Records from a collection
-=-=-=-=-

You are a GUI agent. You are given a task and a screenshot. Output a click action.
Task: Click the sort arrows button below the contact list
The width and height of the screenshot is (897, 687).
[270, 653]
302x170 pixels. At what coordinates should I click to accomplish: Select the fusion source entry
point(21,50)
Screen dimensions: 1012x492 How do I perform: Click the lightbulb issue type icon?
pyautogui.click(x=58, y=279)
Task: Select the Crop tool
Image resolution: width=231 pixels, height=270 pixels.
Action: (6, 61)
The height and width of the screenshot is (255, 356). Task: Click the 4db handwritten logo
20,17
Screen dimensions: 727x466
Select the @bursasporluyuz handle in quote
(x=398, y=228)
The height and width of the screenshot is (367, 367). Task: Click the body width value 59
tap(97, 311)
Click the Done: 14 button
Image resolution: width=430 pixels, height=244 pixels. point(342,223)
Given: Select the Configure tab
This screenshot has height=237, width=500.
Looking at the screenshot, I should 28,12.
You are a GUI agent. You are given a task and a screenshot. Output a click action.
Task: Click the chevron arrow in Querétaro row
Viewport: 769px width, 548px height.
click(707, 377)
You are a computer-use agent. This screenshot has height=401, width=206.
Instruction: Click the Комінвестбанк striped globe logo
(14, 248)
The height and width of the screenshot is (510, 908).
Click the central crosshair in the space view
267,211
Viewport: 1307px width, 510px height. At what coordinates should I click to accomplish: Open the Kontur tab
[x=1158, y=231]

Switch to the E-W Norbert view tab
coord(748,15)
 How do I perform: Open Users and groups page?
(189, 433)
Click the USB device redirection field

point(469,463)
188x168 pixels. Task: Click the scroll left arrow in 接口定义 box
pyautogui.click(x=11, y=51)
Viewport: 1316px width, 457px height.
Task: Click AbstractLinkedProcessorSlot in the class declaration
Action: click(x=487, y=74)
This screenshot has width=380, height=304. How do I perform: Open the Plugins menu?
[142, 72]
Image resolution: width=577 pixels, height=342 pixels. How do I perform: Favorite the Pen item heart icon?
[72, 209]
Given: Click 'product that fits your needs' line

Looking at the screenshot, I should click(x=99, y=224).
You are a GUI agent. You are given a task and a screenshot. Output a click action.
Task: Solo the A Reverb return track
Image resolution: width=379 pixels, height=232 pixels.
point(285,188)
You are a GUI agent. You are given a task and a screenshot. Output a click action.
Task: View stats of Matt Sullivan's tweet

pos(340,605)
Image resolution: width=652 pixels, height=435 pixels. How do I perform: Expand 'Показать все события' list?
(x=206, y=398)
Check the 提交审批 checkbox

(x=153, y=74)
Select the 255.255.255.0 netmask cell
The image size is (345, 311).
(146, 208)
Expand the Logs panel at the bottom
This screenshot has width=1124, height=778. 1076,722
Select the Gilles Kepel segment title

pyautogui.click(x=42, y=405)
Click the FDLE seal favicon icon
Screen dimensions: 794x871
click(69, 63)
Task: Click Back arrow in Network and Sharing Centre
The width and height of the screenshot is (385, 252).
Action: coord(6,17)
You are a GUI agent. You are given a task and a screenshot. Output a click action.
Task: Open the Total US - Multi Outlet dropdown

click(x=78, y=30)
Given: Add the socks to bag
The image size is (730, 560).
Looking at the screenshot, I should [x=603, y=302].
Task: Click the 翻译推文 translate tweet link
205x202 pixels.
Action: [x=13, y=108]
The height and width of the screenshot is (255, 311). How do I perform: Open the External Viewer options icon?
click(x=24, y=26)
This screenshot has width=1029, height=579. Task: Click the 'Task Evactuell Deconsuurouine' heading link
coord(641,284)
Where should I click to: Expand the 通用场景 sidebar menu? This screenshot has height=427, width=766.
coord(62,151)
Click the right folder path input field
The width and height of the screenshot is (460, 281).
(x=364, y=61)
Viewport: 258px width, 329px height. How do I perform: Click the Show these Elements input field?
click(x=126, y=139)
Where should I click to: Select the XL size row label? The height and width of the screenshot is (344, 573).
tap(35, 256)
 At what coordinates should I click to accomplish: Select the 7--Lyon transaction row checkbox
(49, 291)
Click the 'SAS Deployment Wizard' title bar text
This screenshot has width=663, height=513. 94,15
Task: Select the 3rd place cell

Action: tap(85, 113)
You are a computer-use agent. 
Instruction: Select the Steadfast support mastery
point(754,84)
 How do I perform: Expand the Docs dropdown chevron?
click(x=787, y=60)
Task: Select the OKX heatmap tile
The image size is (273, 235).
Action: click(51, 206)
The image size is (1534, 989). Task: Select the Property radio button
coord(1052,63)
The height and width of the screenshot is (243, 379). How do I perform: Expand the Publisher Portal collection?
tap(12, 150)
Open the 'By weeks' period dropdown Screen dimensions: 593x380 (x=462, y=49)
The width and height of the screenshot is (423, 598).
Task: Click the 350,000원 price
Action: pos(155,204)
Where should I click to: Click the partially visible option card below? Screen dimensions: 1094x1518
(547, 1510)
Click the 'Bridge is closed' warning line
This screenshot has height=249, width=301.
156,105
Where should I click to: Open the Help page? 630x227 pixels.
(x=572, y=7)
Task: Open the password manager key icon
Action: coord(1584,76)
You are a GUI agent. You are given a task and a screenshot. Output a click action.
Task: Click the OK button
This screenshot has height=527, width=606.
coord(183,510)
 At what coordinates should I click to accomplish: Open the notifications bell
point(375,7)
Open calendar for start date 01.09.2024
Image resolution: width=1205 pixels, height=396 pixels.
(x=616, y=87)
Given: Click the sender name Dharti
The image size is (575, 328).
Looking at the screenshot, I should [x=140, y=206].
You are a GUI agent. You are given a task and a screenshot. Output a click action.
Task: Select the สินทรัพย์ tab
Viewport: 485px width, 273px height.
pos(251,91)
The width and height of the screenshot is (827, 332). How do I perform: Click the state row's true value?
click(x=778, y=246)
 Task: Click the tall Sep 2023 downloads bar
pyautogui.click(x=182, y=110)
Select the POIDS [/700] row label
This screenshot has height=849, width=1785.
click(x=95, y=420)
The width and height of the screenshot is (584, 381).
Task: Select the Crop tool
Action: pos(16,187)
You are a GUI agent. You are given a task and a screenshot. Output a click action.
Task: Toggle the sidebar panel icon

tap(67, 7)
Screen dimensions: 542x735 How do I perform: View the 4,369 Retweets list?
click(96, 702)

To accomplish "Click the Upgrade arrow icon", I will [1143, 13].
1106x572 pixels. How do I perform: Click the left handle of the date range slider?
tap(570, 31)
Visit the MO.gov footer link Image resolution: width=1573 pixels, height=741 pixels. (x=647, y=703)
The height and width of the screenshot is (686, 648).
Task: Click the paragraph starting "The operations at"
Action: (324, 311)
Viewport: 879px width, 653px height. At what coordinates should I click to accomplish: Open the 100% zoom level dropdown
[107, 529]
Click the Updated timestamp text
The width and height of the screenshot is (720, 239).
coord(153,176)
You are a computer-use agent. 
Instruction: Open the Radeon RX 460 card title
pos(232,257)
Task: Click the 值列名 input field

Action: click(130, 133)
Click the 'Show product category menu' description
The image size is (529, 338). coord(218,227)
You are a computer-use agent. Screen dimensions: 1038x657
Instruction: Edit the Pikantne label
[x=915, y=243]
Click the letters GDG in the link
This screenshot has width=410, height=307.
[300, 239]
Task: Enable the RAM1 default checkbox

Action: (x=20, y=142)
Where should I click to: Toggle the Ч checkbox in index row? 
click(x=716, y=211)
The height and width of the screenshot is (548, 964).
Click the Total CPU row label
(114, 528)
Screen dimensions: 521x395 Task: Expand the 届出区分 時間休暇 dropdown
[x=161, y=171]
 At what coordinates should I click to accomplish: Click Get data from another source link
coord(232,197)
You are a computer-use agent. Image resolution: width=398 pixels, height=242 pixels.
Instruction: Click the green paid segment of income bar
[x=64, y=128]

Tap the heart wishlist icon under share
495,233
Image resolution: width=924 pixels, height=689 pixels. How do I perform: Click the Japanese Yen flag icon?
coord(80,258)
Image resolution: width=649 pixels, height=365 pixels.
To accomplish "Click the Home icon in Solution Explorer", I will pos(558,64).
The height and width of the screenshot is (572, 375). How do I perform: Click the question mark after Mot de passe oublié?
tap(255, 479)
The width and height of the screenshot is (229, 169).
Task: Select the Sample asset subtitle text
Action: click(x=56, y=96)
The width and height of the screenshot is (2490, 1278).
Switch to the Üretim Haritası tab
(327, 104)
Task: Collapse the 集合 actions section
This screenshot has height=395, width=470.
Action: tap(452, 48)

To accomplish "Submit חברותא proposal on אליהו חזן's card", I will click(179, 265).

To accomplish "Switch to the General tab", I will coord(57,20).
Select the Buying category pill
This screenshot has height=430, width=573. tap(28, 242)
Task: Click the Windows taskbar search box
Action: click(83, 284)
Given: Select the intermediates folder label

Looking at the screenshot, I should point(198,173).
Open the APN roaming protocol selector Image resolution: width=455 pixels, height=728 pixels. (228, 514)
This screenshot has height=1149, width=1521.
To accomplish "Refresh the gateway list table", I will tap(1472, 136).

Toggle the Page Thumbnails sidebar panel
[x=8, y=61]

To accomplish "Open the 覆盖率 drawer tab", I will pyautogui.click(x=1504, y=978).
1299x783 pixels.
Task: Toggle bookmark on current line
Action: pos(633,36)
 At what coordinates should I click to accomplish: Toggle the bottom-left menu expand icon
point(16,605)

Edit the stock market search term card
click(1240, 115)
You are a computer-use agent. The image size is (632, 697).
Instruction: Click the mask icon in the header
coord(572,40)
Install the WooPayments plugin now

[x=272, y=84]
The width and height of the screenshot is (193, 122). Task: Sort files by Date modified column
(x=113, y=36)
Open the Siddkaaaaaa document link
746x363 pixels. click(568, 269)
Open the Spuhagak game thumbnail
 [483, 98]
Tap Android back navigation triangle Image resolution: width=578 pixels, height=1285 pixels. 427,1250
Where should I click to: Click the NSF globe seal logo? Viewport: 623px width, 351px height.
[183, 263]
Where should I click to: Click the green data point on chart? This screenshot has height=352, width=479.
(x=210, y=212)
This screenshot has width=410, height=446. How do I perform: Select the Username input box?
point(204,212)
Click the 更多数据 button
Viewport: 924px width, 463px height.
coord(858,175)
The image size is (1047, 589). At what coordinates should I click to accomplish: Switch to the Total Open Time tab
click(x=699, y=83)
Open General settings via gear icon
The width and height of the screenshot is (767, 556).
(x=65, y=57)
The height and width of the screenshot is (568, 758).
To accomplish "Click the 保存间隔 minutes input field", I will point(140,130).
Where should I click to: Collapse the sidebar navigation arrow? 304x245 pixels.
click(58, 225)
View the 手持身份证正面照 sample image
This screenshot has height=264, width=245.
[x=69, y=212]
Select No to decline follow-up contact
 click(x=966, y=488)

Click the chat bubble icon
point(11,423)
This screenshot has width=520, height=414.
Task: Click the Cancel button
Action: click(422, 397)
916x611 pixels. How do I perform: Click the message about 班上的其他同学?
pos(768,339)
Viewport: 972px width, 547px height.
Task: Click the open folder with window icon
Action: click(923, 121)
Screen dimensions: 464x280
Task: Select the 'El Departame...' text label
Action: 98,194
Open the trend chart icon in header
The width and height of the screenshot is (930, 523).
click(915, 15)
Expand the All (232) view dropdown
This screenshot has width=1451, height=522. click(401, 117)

-=-=-=-=-

**Task requirements**
Turn the rows from the line with "Click the 'Show" to the line with "coord(232,197)" into a numbered list, leaving out any blank lines.

**Output for this exercise**
1. Click the 'Show product category menu' description
2. The image size is (529, 338). coord(218,227)
3. You are a computer-use agent. Screen dimensions: 1038x657
4. Instruction: Edit the Pikantne label
5. [x=915, y=243]
6. Click the letters GDG in the link
7. This screenshot has width=410, height=307.
8. [300, 239]
9. Task: Enable the RAM1 default checkbox
10. Action: (x=20, y=142)
11. Where should I click to: Toggle the Ч checkbox in index row? 
12. click(x=716, y=211)
13. The height and width of the screenshot is (548, 964).
14. Click the Total CPU row label
15. (114, 528)
16. Screen dimensions: 521x395 Task: Expand the 届出区分 時間休暇 dropdown
17. [x=161, y=171]
18.  At what coordinates should I click to accomplish: Click Get data from another source link
19. coord(232,197)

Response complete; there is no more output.